*** Supplied data Section Begins ***

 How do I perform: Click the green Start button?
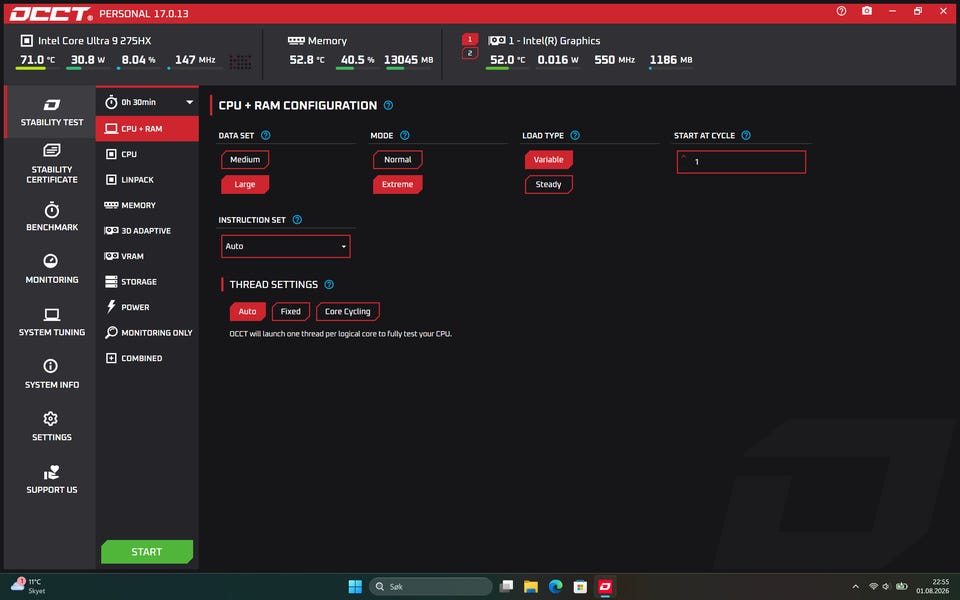click(147, 552)
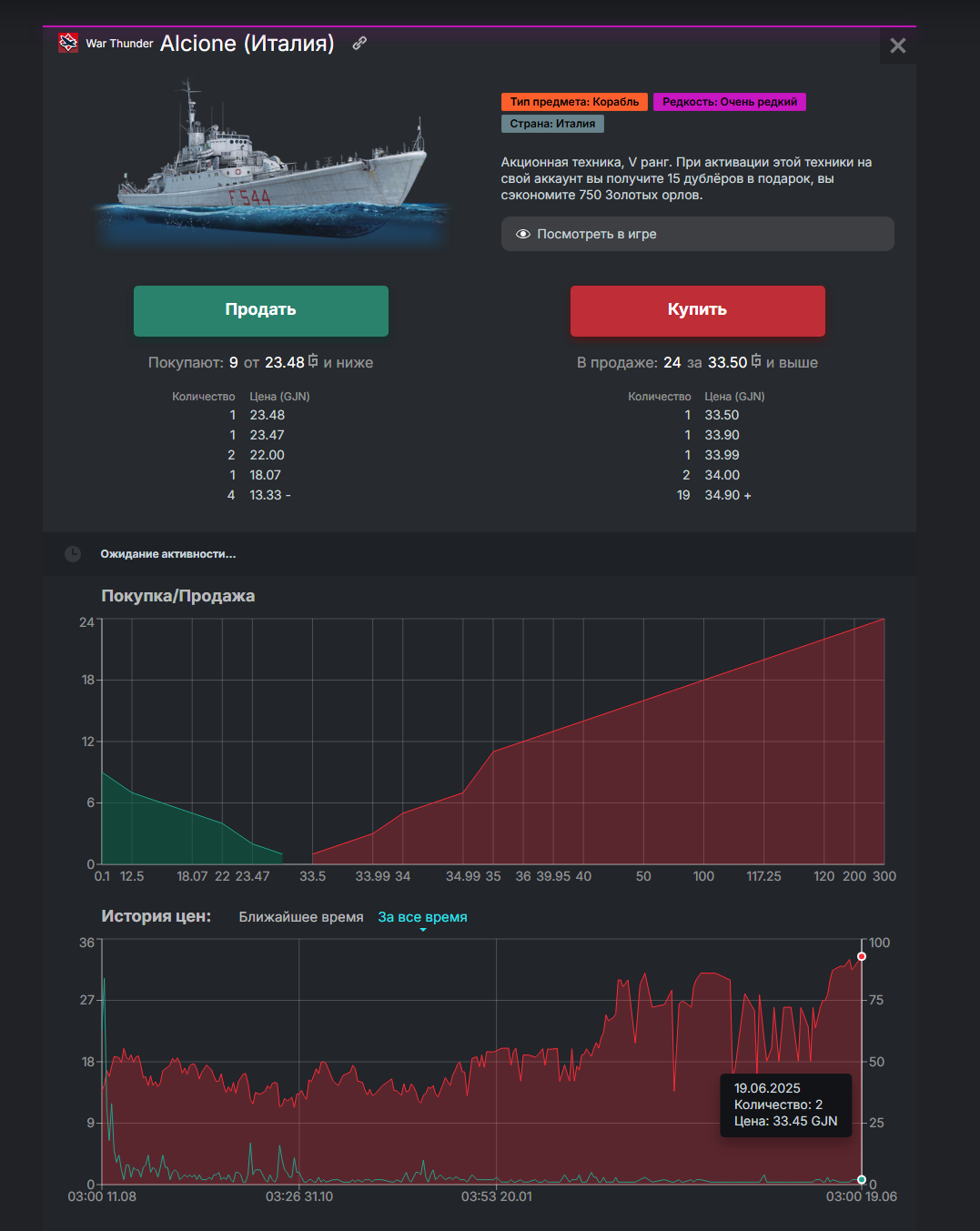
Task: Click the eye icon to view in game
Action: (523, 234)
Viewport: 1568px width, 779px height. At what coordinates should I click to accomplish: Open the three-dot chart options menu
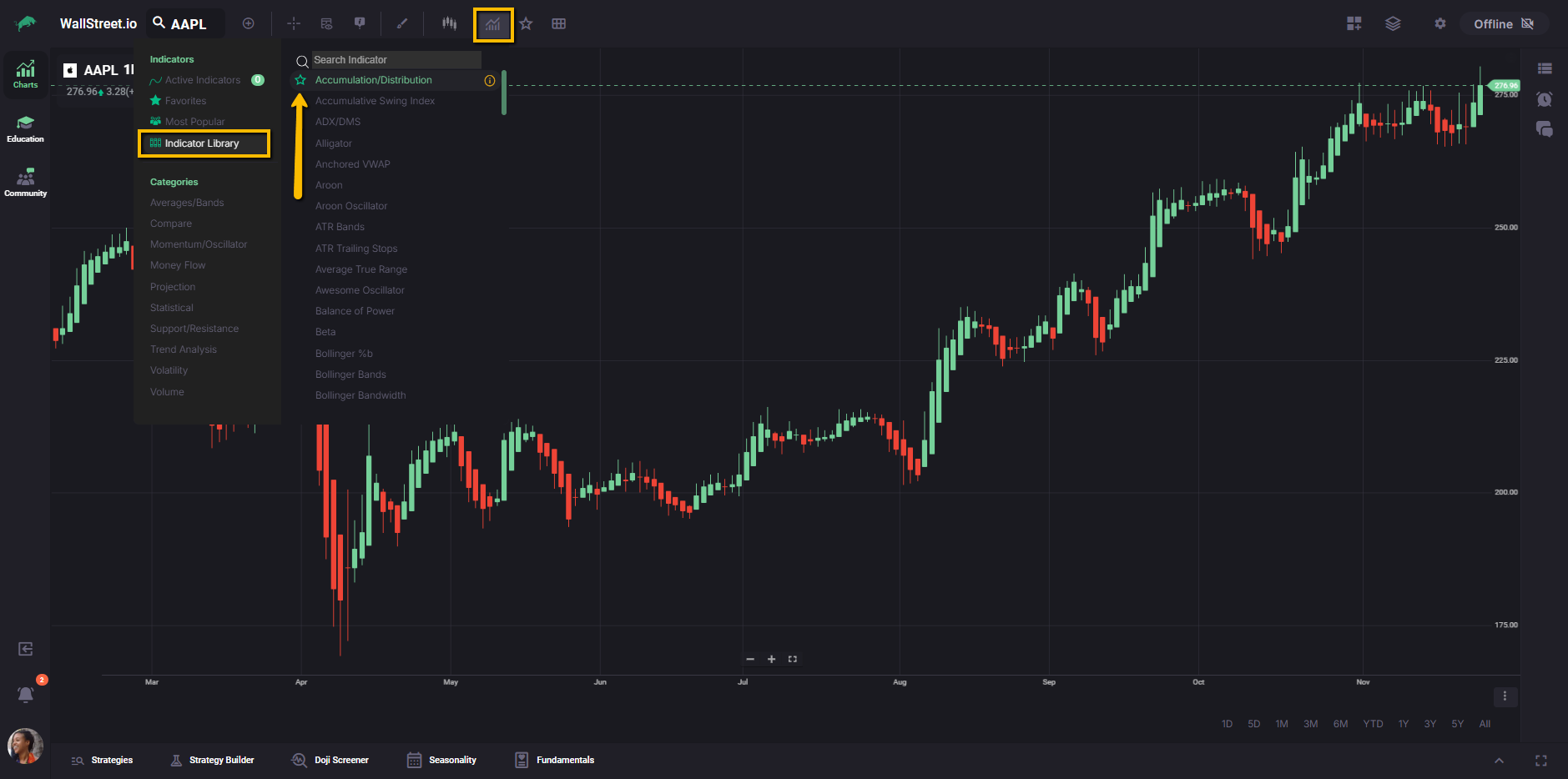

*** Supplied data Section Ends ***

What is being asked – Take the data above and repeat it exactly, leaving each picture out.

Written answer –
 How do I perform: Click the green Start button?
click(147, 552)
Task: Click the eye icon to view in game
Action: (523, 234)
Viewport: 1568px width, 779px height. At what coordinates should I click to accomplish: Open the three-dot chart options menu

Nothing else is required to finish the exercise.